Enfin, rappelons que les réaménagements en cours en Tchétchénie ne semblent pas avoir vocation à devenir la règle dans le Caucase du Nord. Le président Evkourov a d'ores et déjà prévenu que le dispositif ingouche demeurerait inchangé, notamment dans la zone frontalière avec la Tchétchénie. A ceci il faut ajouter le fait que la présence des services anti-terroristes s'est d'ores et déjà renforcée et diversifiée en d'autres points du district Sud de la Fédération, et ce, dès les années 2005-2006. Les structures d'intervention du FSB et du MVD (« groupes spéciaux unifiés » ; « détachements mobiles », « groupes opérationnels spéciaux provisoires », etc.) ont été autorisées, à l'été 2005, à opérer non seulement en Tchétchénie mais dans tout le Nord-Caucase[4]. Par ailleurs, au Daghestan, est apparue, à peu près à la même époque, une filiale régionale du « Centre à destination spéciale » du FSB, compétente pour tout le district Sud. Des brigades motorisées d'intervention en montagne ont été mises en place au Daguestan et en Karatchevo-Tcherkessie en 2005. Des bases du GRU auraient été déployées en Kabardino-Balkarie en 2006.

**CONSIGNE:** Rédigez la suite de l'extrait sur le dispositif antiterroriste dans le Caucase du Nord, en reprenant juste après sa dernière phrase.

**DONNÉES:**
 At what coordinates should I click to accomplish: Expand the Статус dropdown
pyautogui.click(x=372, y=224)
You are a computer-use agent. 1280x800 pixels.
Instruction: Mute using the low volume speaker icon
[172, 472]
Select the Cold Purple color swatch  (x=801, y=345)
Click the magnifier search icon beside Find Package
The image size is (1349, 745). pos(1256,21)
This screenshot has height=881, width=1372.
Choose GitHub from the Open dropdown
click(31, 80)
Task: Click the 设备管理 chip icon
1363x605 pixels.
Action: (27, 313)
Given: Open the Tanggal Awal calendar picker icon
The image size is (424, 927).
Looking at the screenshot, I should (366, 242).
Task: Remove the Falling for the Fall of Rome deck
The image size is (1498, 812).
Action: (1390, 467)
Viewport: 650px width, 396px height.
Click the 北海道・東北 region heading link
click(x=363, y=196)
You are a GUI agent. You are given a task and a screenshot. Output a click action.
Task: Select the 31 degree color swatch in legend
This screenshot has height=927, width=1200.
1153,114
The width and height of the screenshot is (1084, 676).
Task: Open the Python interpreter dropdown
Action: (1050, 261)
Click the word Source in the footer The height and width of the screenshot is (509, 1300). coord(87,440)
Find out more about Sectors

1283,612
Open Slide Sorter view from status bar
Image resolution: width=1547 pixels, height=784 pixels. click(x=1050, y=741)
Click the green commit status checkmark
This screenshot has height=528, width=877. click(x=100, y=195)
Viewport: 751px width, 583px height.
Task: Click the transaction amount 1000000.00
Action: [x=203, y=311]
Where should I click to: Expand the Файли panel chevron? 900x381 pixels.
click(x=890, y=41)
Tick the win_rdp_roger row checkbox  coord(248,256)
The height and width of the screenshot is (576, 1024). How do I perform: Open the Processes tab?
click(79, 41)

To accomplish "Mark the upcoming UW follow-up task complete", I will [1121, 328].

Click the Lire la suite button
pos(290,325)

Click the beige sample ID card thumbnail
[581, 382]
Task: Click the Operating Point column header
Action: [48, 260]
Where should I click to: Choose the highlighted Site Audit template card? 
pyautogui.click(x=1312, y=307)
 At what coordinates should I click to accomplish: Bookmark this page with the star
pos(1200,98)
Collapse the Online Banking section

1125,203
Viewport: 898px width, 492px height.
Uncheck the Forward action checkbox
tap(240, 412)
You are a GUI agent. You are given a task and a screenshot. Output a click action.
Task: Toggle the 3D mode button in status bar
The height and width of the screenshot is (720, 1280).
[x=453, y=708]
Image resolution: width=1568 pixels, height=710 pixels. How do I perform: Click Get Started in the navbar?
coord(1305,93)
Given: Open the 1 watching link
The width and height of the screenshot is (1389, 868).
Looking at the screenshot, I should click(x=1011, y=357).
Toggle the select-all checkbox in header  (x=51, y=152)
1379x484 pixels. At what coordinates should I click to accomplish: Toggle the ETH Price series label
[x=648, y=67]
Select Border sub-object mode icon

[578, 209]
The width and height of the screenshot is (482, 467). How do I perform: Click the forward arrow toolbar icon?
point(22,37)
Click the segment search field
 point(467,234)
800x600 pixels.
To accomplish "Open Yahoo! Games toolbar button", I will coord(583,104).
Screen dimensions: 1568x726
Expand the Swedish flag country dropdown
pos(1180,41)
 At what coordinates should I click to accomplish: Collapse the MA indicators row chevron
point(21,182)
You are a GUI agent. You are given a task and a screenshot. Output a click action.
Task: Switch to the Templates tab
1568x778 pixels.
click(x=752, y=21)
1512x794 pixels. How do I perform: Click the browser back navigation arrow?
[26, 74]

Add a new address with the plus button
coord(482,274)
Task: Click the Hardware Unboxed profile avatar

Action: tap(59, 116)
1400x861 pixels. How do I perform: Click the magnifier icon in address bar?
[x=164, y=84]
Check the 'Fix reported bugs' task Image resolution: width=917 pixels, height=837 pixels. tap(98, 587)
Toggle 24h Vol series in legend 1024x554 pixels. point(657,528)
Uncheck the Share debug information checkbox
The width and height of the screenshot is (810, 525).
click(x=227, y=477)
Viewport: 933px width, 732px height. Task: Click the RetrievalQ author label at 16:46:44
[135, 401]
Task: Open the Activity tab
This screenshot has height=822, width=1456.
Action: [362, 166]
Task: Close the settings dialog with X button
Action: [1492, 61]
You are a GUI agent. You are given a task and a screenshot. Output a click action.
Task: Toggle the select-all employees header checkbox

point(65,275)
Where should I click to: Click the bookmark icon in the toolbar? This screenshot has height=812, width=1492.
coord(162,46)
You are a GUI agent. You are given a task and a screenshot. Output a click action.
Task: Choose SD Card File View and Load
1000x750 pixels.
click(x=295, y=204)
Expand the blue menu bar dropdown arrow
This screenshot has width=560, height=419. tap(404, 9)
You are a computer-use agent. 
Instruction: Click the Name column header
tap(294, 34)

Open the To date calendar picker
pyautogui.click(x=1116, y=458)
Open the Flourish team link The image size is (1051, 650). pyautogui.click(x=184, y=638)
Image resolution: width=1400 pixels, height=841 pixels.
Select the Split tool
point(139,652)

**RÉSULTAT:**
Une guérilla résiduelle
Il est vrai que la décision du 16 avril s'inscrit dans un contexte stratégique qui, en Tchétchénie même, a sensiblement évolué depuis 1999. La guérilla tchétchène s'incarne aujourd'hui dans des groupes armés dont la taille, les capacités opérationnelles et les moyens de financement sont significativement inférieurs à ceux dont disposaient les unité indépendantistes durant le premier conflit (1994-1996) ou l'entre-deux-guerres (1996-1999). L'Armée du général Doudaev », le groupe Borz, la Garde nationale, les microstructures relevant du ministère de la Sécurité chariatique d'Etat (MGB) ont disparu de longue date, corrélativement au démantèlement des institutions « gouvernementales » de l'Itchkérie indépendantiste et à l'écrasement des forces vives de la résistance par l'armée fédérale à Grozny, en février 2000, à Komsomolskoe, en mars 2000.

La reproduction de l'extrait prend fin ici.